→ **WHAT THE EXERCISE ASKS**
For the data below, restate word for word only the lines from the line containing "Task: Decrease delay" through the line containing "Task: Toggle the ticket info panel icon", both ends included.

→ **TASK MATERIAL**
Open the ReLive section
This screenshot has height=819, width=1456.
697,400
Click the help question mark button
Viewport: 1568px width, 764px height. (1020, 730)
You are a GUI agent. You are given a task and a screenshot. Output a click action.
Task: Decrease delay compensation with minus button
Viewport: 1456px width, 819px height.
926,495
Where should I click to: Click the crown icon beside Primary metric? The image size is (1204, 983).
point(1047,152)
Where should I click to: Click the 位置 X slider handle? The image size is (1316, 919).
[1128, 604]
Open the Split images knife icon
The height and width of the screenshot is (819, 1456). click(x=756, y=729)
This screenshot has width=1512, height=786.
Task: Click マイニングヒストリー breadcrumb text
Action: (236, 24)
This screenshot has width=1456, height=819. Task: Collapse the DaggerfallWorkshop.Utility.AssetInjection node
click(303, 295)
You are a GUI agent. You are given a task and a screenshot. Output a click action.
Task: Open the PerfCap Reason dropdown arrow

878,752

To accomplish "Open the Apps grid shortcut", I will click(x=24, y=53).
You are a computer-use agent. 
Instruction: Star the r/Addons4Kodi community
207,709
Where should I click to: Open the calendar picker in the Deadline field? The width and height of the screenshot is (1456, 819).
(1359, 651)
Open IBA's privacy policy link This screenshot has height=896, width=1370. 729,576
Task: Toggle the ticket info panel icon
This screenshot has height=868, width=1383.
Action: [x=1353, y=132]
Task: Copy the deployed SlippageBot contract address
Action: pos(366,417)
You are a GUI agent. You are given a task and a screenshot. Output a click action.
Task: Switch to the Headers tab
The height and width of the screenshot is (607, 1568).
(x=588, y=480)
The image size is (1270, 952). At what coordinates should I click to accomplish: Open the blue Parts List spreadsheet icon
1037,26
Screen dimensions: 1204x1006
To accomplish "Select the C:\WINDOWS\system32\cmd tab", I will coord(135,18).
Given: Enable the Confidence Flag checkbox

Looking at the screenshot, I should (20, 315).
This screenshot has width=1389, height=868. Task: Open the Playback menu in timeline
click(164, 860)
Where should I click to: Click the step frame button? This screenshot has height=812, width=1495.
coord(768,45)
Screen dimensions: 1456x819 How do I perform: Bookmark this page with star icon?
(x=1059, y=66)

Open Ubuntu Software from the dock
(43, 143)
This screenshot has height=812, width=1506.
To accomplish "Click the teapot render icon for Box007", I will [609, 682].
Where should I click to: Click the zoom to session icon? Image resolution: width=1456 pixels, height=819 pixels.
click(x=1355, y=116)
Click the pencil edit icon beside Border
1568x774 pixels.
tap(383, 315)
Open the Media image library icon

→ **OUTPUT OF THE TASK**
Task: Decrease delay compensation with minus button
Viewport: 1456px width, 819px height.
926,495
Where should I click to: Click the crown icon beside Primary metric? The image size is (1204, 983).
point(1047,152)
Where should I click to: Click the 位置 X slider handle? The image size is (1316, 919).
[1128, 604]
Open the Split images knife icon
The height and width of the screenshot is (819, 1456). click(x=756, y=729)
This screenshot has width=1512, height=786.
Task: Click マイニングヒストリー breadcrumb text
Action: (236, 24)
This screenshot has width=1456, height=819. Task: Collapse the DaggerfallWorkshop.Utility.AssetInjection node
click(303, 295)
You are a GUI agent. You are given a task and a screenshot. Output a click action.
Task: Open the PerfCap Reason dropdown arrow

878,752

To accomplish "Open the Apps grid shortcut", I will click(x=24, y=53).
You are a computer-use agent. 
Instruction: Star the r/Addons4Kodi community
207,709
Where should I click to: Open the calendar picker in the Deadline field? The width and height of the screenshot is (1456, 819).
(1359, 651)
Open IBA's privacy policy link This screenshot has height=896, width=1370. 729,576
Task: Toggle the ticket info panel icon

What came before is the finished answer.